What you should do. Look in the listing below for the line that has "Where should I", then return it and each following line up to and including the one with "Close the Joomeo Transfer window", exactly and without pictures.

Records supplied.
====
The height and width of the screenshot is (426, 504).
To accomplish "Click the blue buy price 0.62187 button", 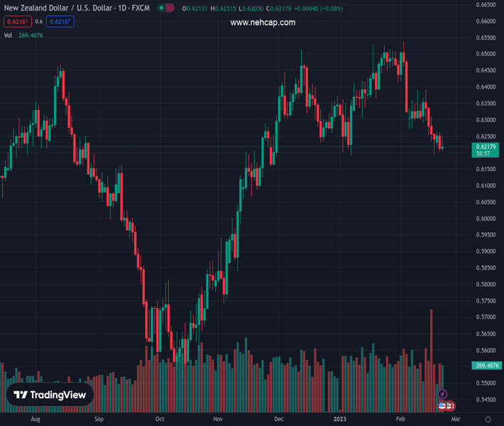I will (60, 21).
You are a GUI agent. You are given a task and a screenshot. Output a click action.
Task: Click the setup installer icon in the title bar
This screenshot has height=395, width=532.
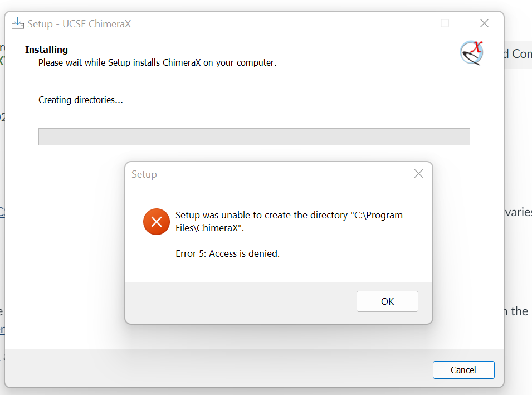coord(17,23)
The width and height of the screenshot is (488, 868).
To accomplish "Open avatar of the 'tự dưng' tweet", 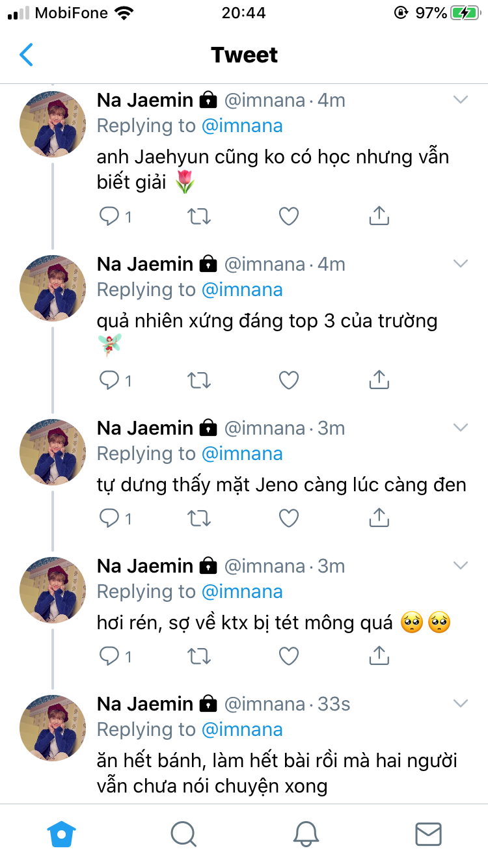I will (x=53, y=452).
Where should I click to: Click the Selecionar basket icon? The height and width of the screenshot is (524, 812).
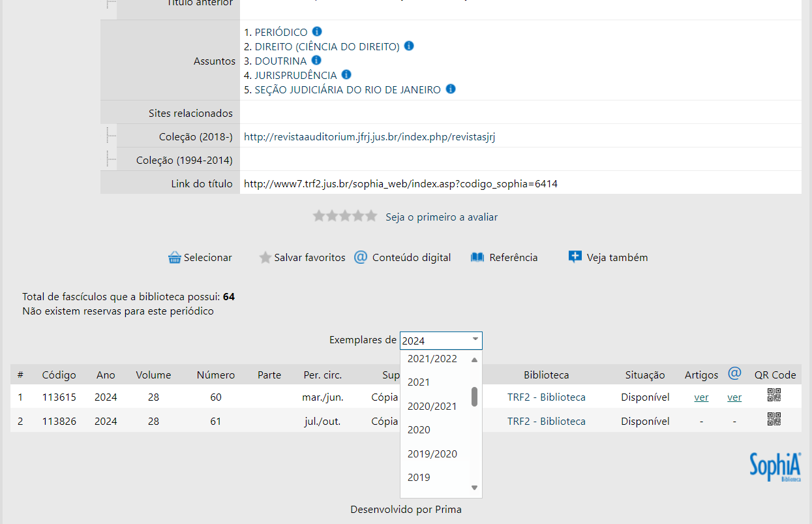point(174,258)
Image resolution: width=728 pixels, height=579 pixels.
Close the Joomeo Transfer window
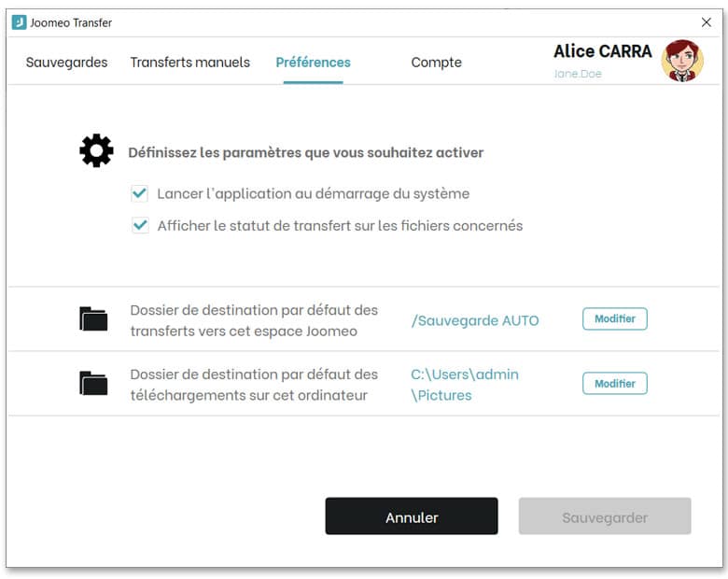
====
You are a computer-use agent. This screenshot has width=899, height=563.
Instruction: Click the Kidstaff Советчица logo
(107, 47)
====
Response below.
Where should I click to: Click the Selecionar basket icon? The height and width of the screenshot is (524, 812).
point(174,258)
Image resolution: width=728 pixels, height=579 pixels.
Close the Joomeo Transfer window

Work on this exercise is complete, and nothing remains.